The case highlights the difficulty facing the government in processing the large amounts of fingerprints, photographs, messages, email addresses, phone numbers and DNA samples that have been collected in nearly two decades of war.

Many documents and electronic media collected in Afghanistan land on the shelves of a unit in the F.B.I.’s counterterrorism division. The materials, which are stored in federal facilities in Northern Virginia and at F.B.I. Headquarters in Washington, have been a vexing problem for the agency. American officials have long wanted to exploit the materials but lacked the resources as the F.B.I. has focused on other pressing terrorism investigations over the years.

The number of documents was staggering, perhaps in the hundreds of thousands, said a former F.B.I. official who worked in the unit. Much of the information is in other languages, such as Arabic. To inspect the materials, the F.B.I. would need to reassign linguists from other cases.

The case of Mr. Alfallaj is similar to one brought in 2011 against two Iraqi men who were arrested in Bowling Green, Ky., after they had entered the United States. The F.B.I. discovered the men after finding fingerprints on explosive devices that had been used to attack American soldiers in Iraq. The two men were later convicted of terrorism charges and sentenced to life in prison.

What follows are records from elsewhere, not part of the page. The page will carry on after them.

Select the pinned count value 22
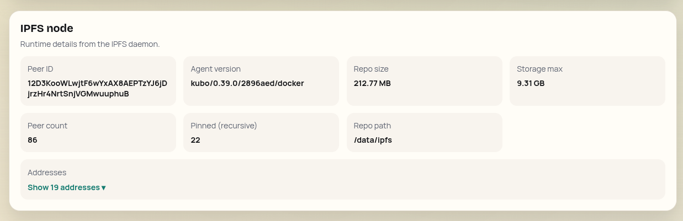The width and height of the screenshot is (683, 221). click(x=195, y=140)
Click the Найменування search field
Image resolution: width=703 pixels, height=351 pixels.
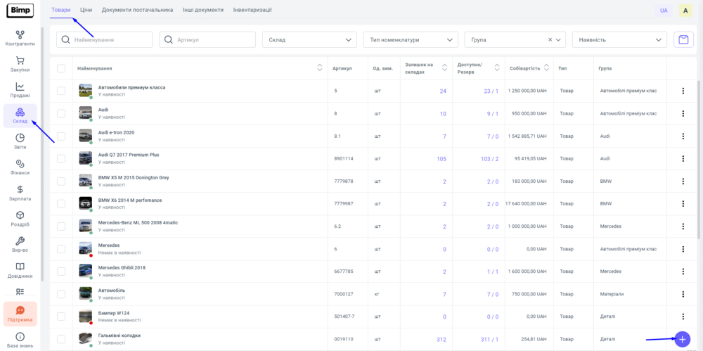105,40
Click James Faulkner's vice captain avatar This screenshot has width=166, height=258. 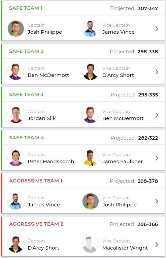click(x=90, y=158)
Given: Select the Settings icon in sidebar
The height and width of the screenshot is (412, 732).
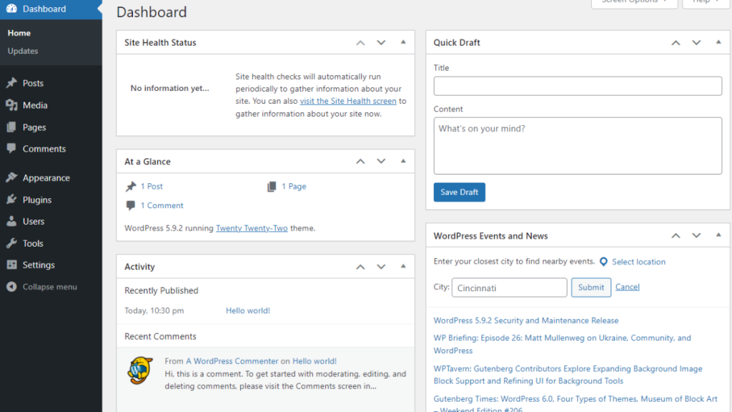Looking at the screenshot, I should (12, 265).
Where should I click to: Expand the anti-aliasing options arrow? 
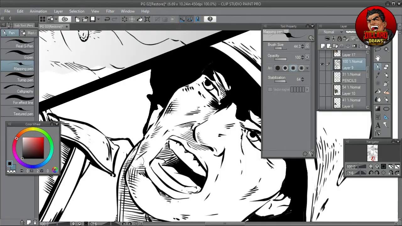click(x=307, y=68)
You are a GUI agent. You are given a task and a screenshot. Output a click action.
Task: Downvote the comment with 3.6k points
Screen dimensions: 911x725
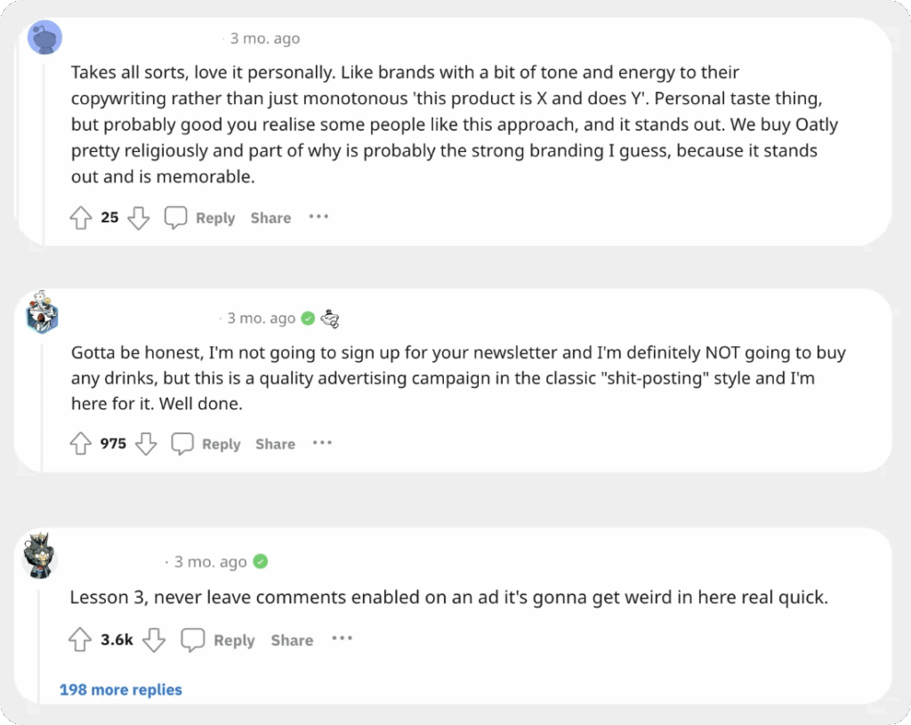coord(155,640)
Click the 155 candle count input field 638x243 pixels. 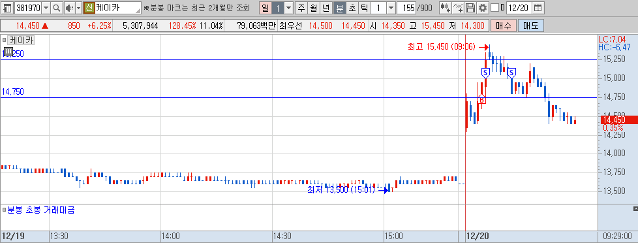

After the men were discovered, the F.B.I. deployed hundreds of people to pull fingerprints off of improvised explosive devices stored at the Terrorist Explosive Device Analytical Center, known around the bureau as the Bomb Library of America. Officials said a similar effort is underway to make sure other materials similar to the training camp application are examined.

In March 2017, the F.B.I. decided to go through the terrorist camp applications to determine whether any fingerprints could be identified as part of a renewed effort to identify possible terrorism suspects, federal court documents show. Seven months later, the F.B.I. matched the fingerprints taken from Mr. Alfallaj when he applied to become a pilot.


From a 2013 USA Today article “Saudi students flood U.S. colleges”:

Thousands of international students arrive each year in the U.S. to study English as the first step toward a college degree. They come from all over the world, but Saudi Arabia, where the government has poured billions of dollars into a generous scholarship program for its citizens, is driving the recent surge.

Saudi student enrollments skyrocketed from 11,116 in 2006 to 71,026 in 2012, according to the Saudi Arabian Cultural Mission to the United States, the Virginia-based agency that administers the scholarship. Nearly all recipients (95%) start with language training, which can take anywhere from a month to a year or more, officials say.

The infusion of full-paying international students has been a boon for cash-strapped U.S. colleges.

The Saudi scholarship grew out of a meeting in 2005 between Crown Prince (now King) Abdullah, and President George W. Bush as a way to strengthen ties — and ease tensions — between the two countries in the wake of the 2001 terrorist attacks. [No word on how the U.S. benefitted, other than to give universities millions of dollars in foreign enrollment.]

Saudi scholarship students can receive up to a five-year visa. The scholarship covers full tuition, housing and health benefits for students and family members. All that, plus round-trip tickets home once a year. After language training, business and engineering are the top fields of study.

Skeptics argue for stricter visa policies. Fifteen of the 19 hijackers in the Sept. 11 attacks were from Saudi Arabia; and one had entered the USA with student visas.

In 2011, after a Saudi engineering student was charged in a failed plot to bomb U.S. targets, Investor’s Business Daily repeated its concern that a new initiative for Saudi students opened the door for terrorist attacks. “How many will overstay their visas and become sleeper agents?”